*** Opening of DATA SHOWN ***

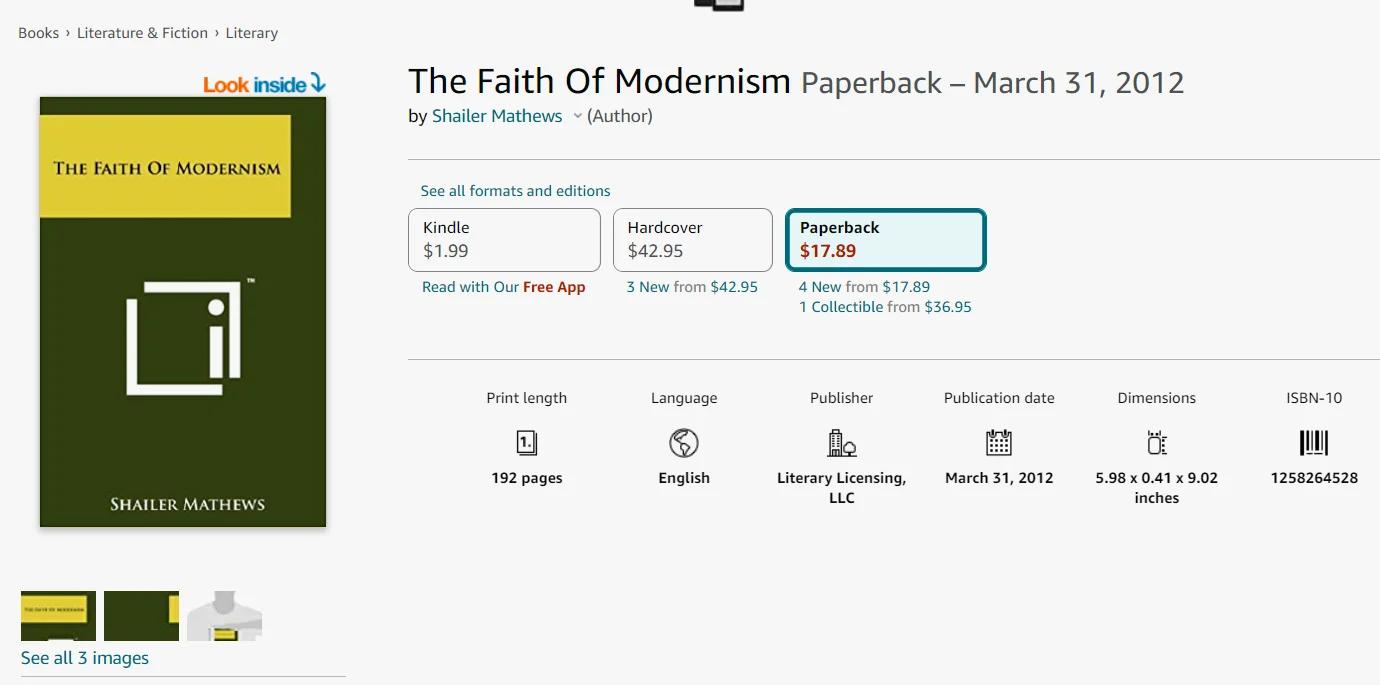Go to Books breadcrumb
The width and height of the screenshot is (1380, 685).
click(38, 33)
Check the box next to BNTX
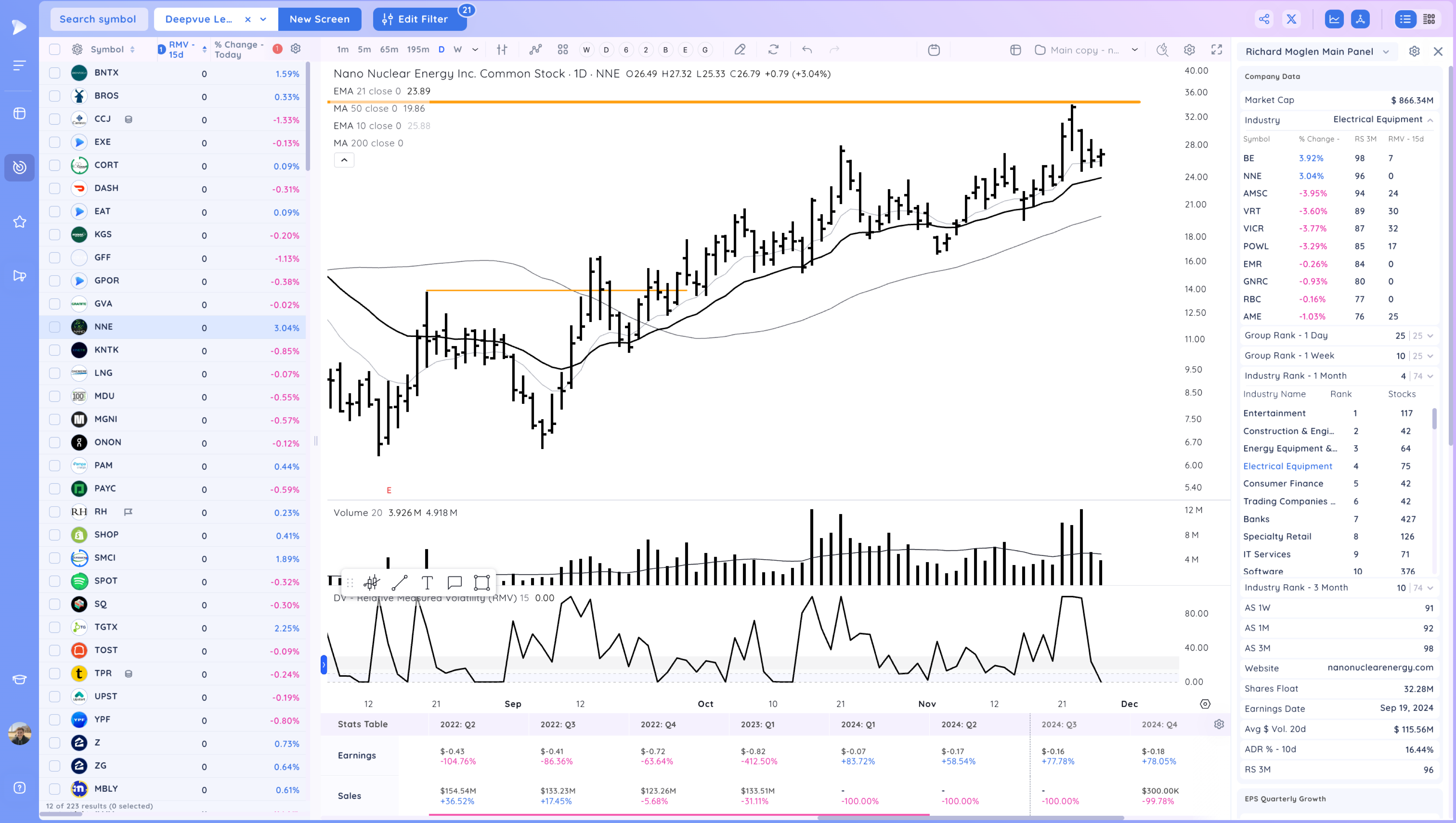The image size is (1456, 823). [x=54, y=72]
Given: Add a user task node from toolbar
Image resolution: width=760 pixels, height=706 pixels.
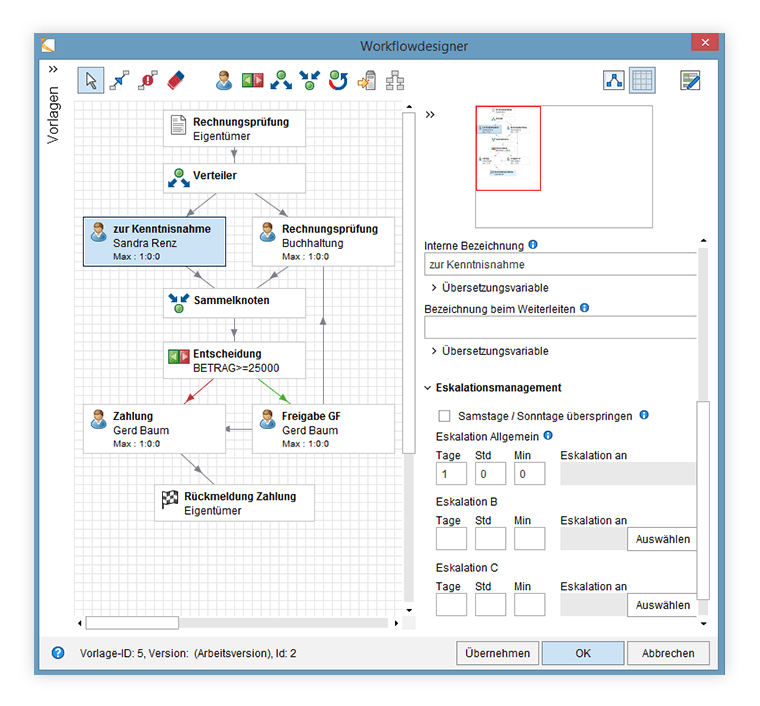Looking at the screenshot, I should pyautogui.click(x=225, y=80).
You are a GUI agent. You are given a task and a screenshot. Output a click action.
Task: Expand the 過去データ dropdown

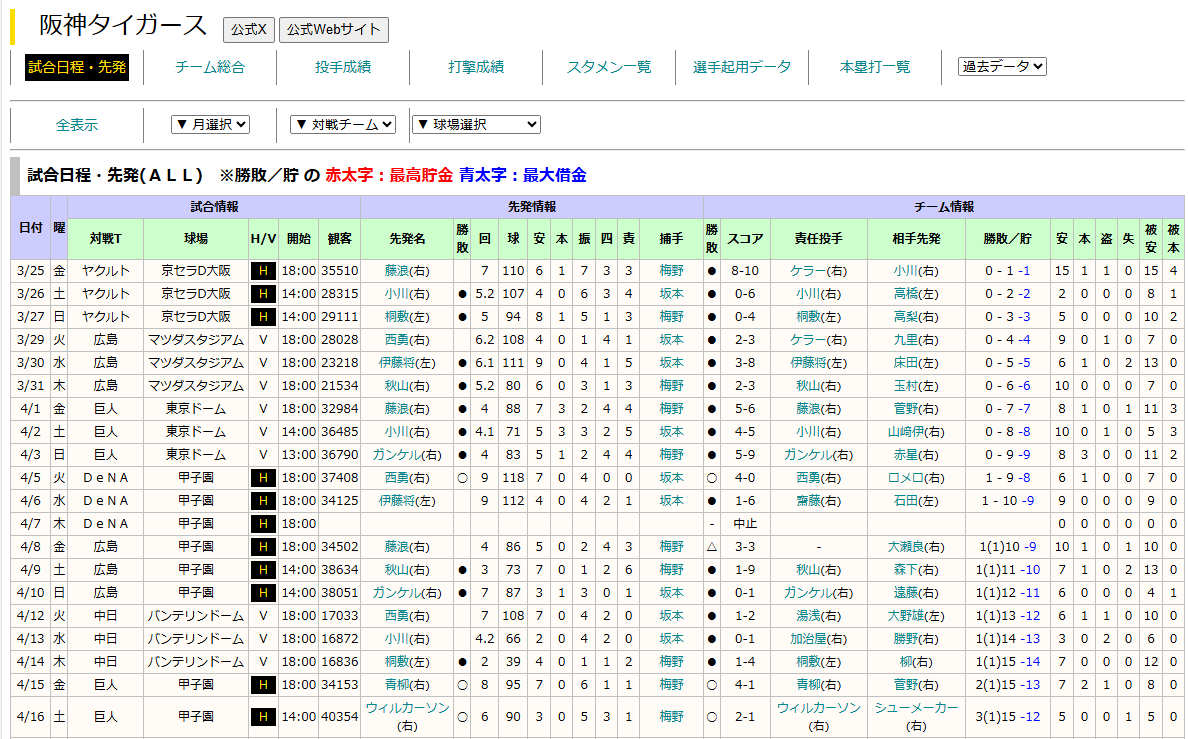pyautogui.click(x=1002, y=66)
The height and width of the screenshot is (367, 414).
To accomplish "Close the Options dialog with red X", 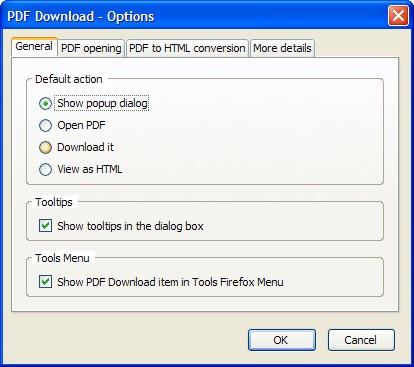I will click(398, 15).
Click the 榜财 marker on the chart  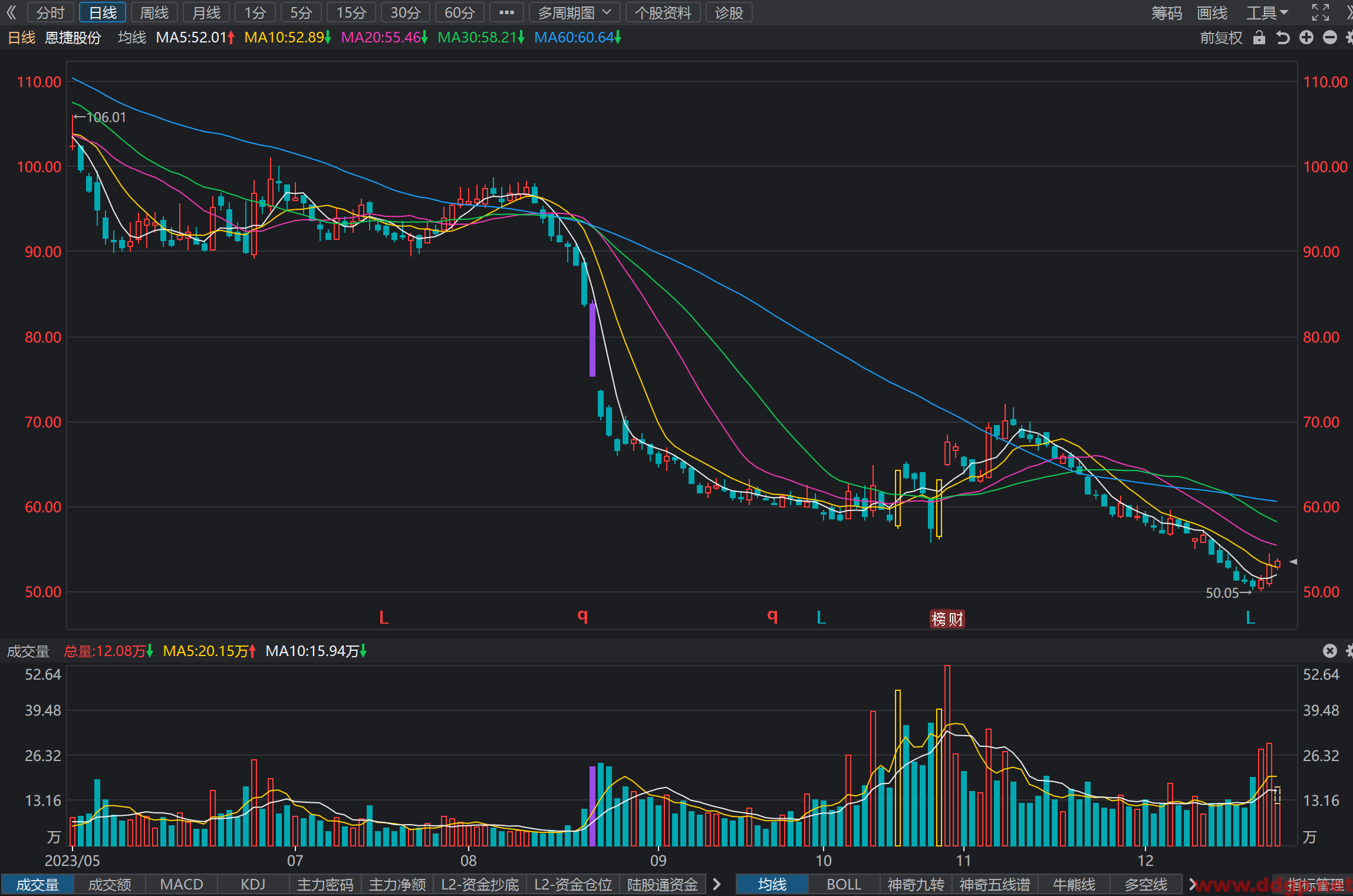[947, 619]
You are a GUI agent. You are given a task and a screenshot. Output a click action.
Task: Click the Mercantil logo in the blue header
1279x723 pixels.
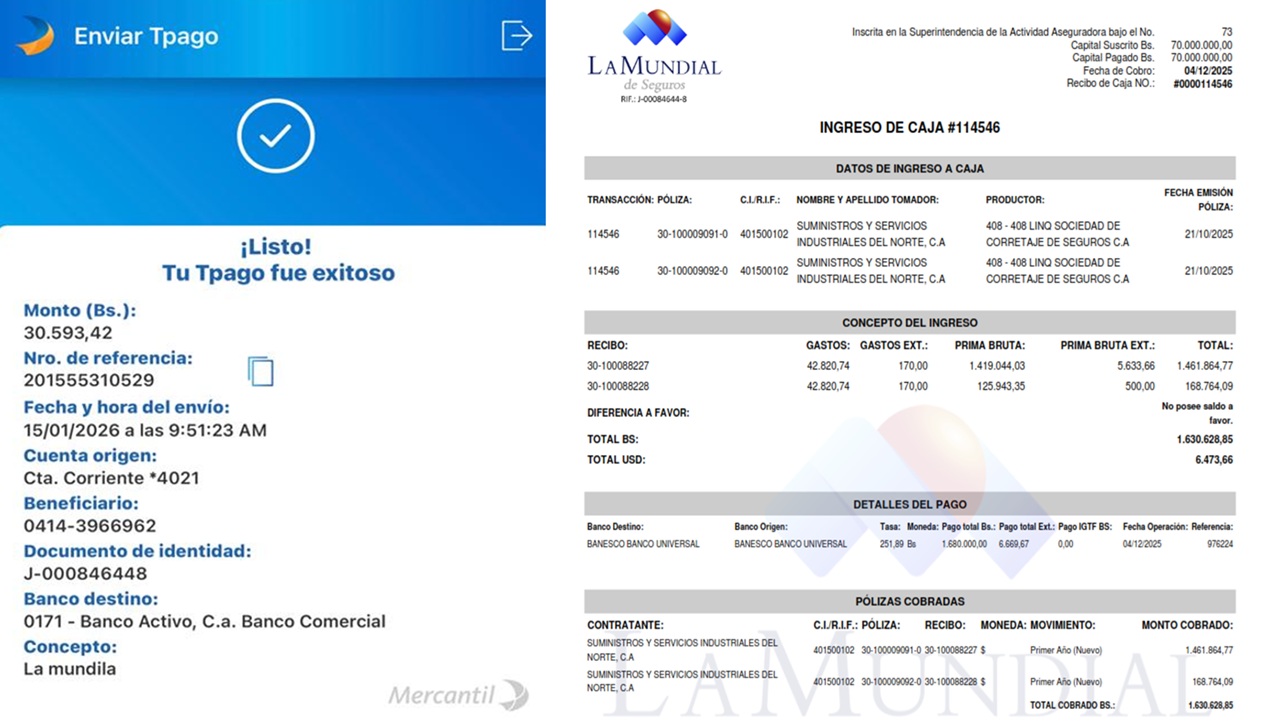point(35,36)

*** Close of DATA SHOWN ***

_WORK ORDER_. Your answer must be the lines from the one containing "Task: Click the" through the final line of the entries, duplicated exactly, with both ends kept and all pictures left out.

_COMPLETED TASK_.
Task: Click the Mercantil logo in the blue header
1279x723 pixels.
point(35,36)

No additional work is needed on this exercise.